The Form 4 reports three separate dispositions coded “F” of 94,232, 89,590 and 157,234 shares of Anywhere Real Estate common stock, $0.01 par value.

At what price were the HOUS shares valued in the reported forfeitures?

Each of the share forfeitures by Ryan M. Schneider was reported at a price of $14.59 per share of Anywhere Real Estate common stock.

Why did Ryan M. Schneider forfeit Anywhere Real Estate shares?

The shares were forfeited to satisfy tax withholding obligations upon partial vesting of restricted stock unit awards that were accelerated to mitigate potential impacts under Sections 280G and 4999 of the Internal Revenue Code.

How many Anywhere Real Estate (HOUS) shares did the CEO own after these transactions?

After the last reported disposition on 12/12/2025, Ryan M. Schneider beneficially owned 2,516,052 shares of Anywhere Real Estate common stock directly.

How is the Compass, Inc. merger related to the HOUS share forfeitures?

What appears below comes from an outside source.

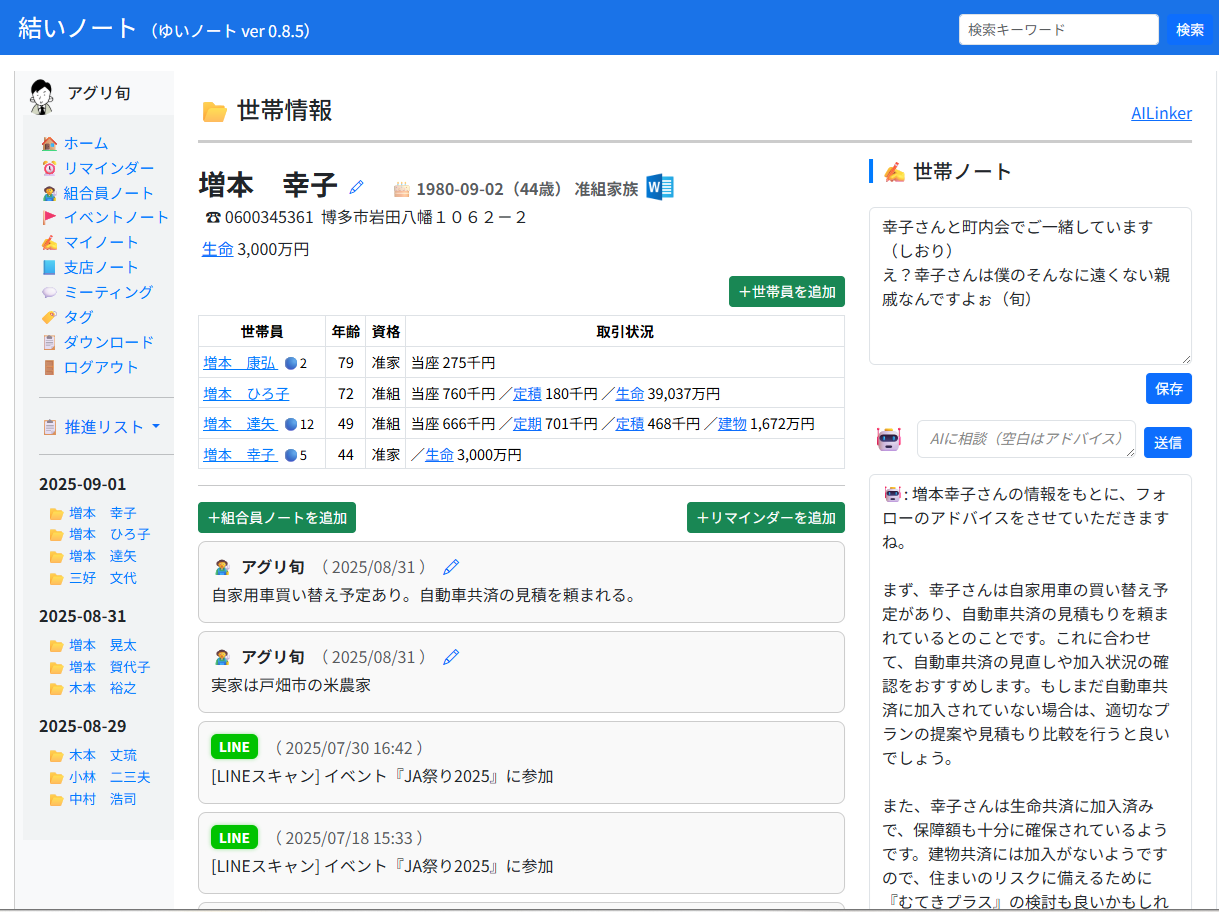Click the folder icon beside 三好 文代

click(56, 579)
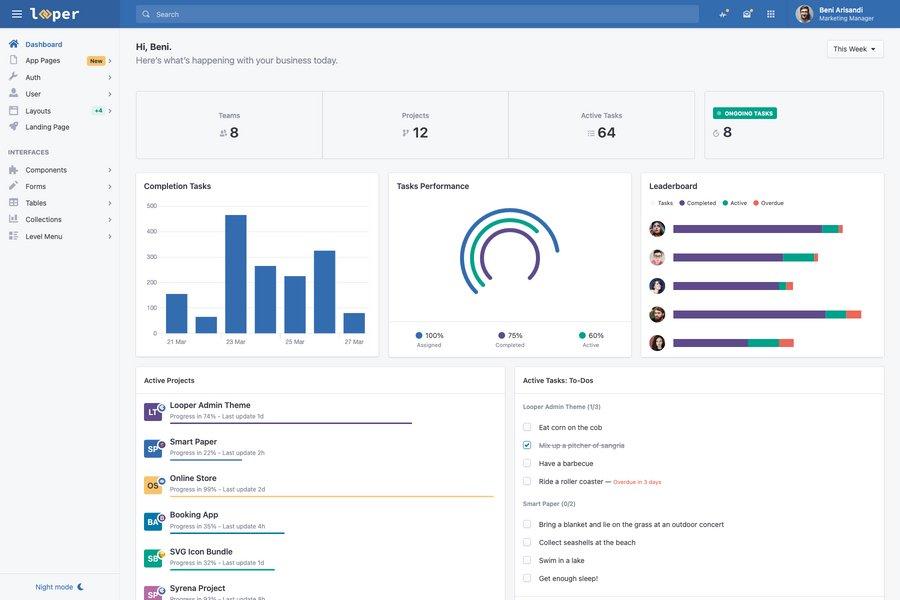Open the Collections section icon

tap(11, 216)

The forfeited shares were tied to RSU awards that were accelerated in connection with a proposed merger with Compass, Inc., to mitigate potential impacts under Sections 280G and 4999 of the Internal Revenue Code.

What is Ryan M. Schneider’s role at Anywhere Real Estate Inc. (HOUS)?

Ryan M. Schneider is both a Director and an Officer of Anywhere Real Estate Inc., serving as CEO and President.